Your attitude toward AI machines is not primarily technical; it is theological—whether you admit it or not. Long before you form an opinion about prompts, models, or productivity gains, you have already decided what you believe about human nature, meaning, and salvation. That orientation quietly determines whether AI strikes you as a tool, a toy, or a temptation. There are three dominant postures.
If you are a political-sapien, you believe history is the only stage that matters and justice is the closest thing we have to salvation. There is no eternal kingdom waiting in the wings; this world is the whole play, and it must be repaired with human hands. Divine law holds no authority here—only reason, negotiation, and evolving ethical frameworks shaped by shared notions of fairness. Humans, you believe, are essentially good if the scaffolding is sound. Build the right systems and decency will follow.
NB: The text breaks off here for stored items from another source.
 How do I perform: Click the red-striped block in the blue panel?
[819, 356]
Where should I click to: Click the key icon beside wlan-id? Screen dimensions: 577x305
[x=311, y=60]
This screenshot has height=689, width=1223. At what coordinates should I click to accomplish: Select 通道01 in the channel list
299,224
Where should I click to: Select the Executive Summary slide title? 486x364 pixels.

Politics is not mere governance; it is moral engineering. AI machines, from this view, are tools on probation. If they democratize power, flatten hierarchies, and distribute wealth more equitably, they are allies. If they concentrate power, automate inequality, or deepen asymmetry, they are villains in need of constraint or dismantling.
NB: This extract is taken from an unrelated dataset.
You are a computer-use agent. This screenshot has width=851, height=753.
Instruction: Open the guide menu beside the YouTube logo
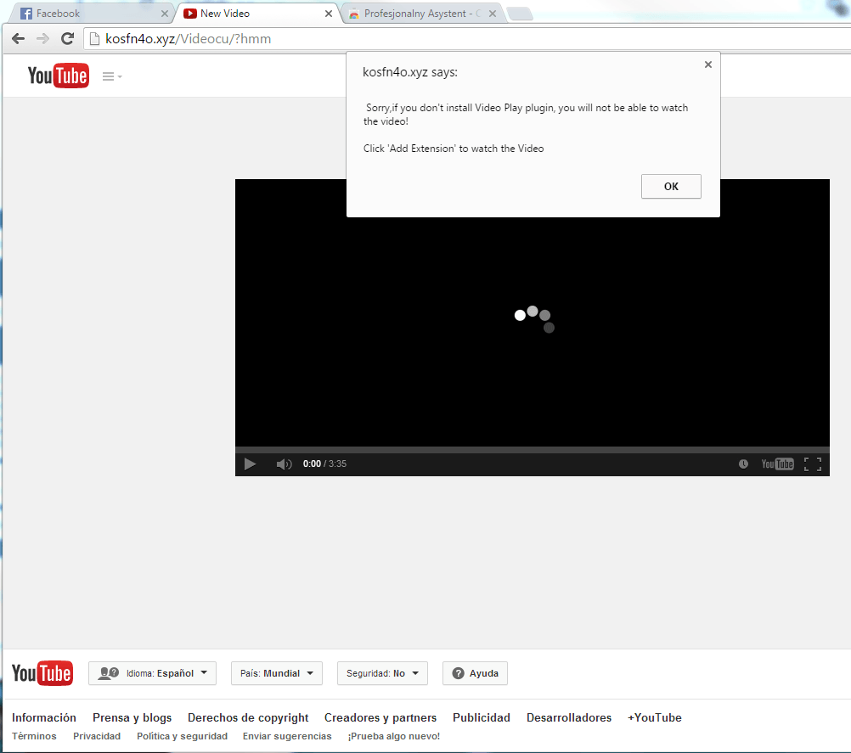pos(112,76)
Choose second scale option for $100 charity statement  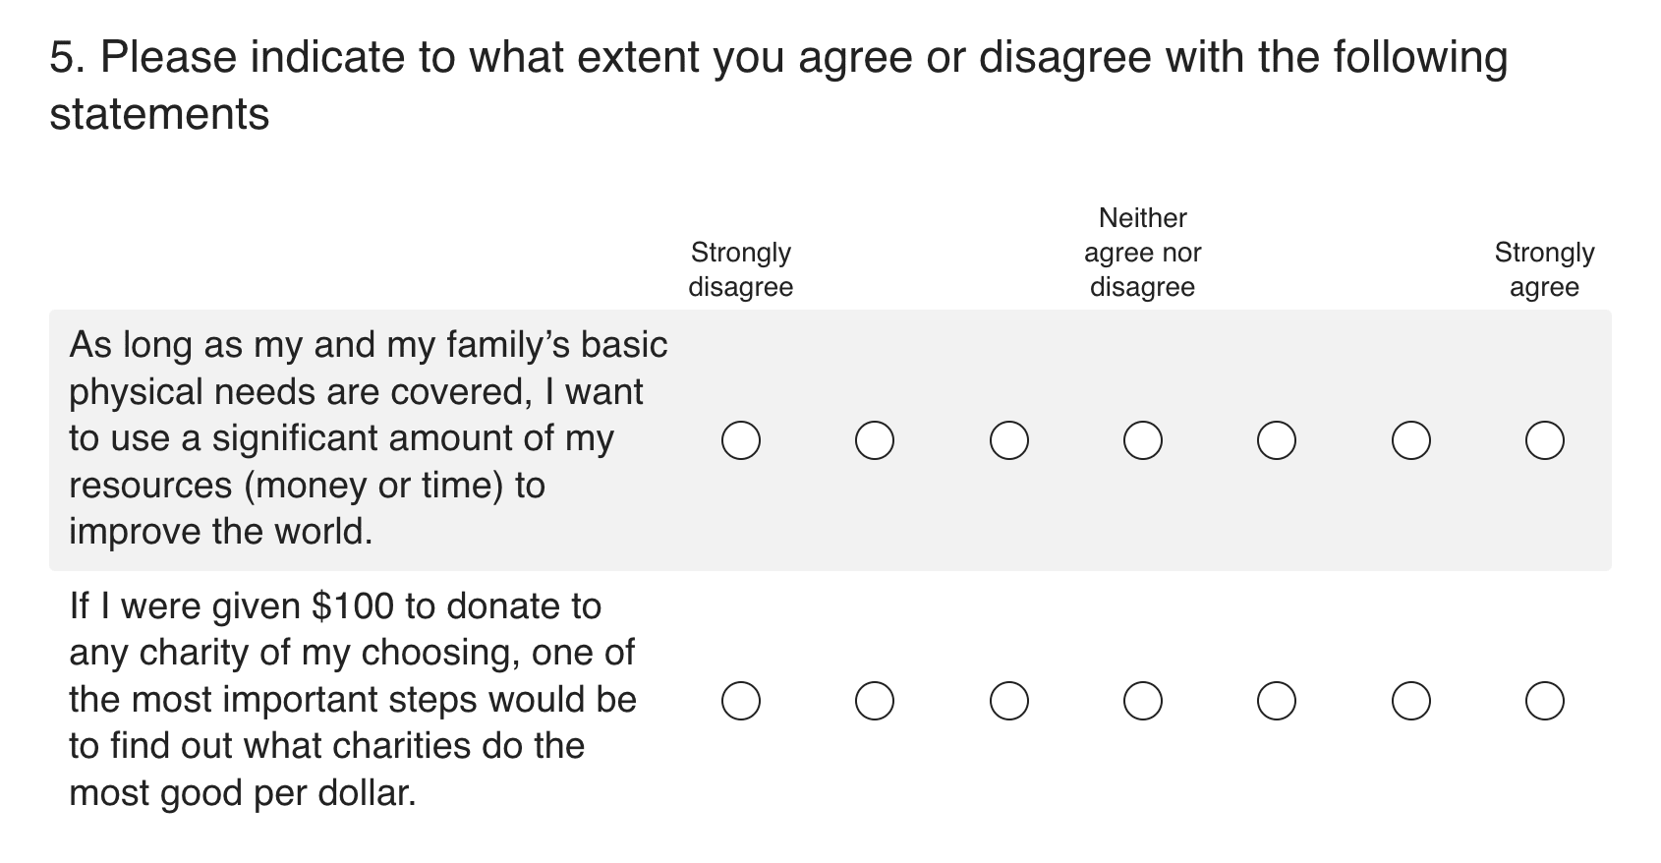pyautogui.click(x=874, y=701)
If you are a hedonist-sapien, you turn away from society’s moral drama and toward the sovereign self. The highest goods are pleasure, freedom, and self-actualization. Politics is background noise; transcendence is unnecessary. Life is about feeling good, living well, and removing friction wherever possible. AI machines arrive not as a problem but as a gift—tools that streamline consumption, curate taste, and optimize comfort. They promise a smoother, more luxurious life with fewer obstacles and more options. Of the three orientations, the hedonist-sapien embraces AI with the least hesitation and the widest grin, welcoming it as the ultimate personal assistant in the lifelong project of maximizing pleasure and minimizing inconvenience.
If you are a devotional-sapien, you begin with a darker diagnosis. Humanity is fallen, and no amount of policy reform, pleasure, or purchasing power can make it whole. You don’t expect salvation from governments, markets, or optimization schemes; you expect it only from your Maker. You may share the political-sapien’s concern for justice and enjoy the hedonist-sapien’s creature comforts, but you refuse to confuse either with redemption. You are not shopping for happiness; you are seeking restoration. Spiritual health—not efficiency—is the measure that matters. From this vantage, AI machines look less like neutral tools and more like idols-in-training: shiny substitutes promising mastery, insight, or transcendence without repentance or grace. Unsurprisingly, the devotional-sapien is the most skeptical of AI’s expanding role in human life.
Because your orientation shapes what you think humans need most—justice, pleasure, or redemption—it also shapes how you use AI, how much you trust it, and what you expect it to deliver. Before asking what AI can do for you, it is worth asking a more dangerous question: what are you secretly hoping it will save you from?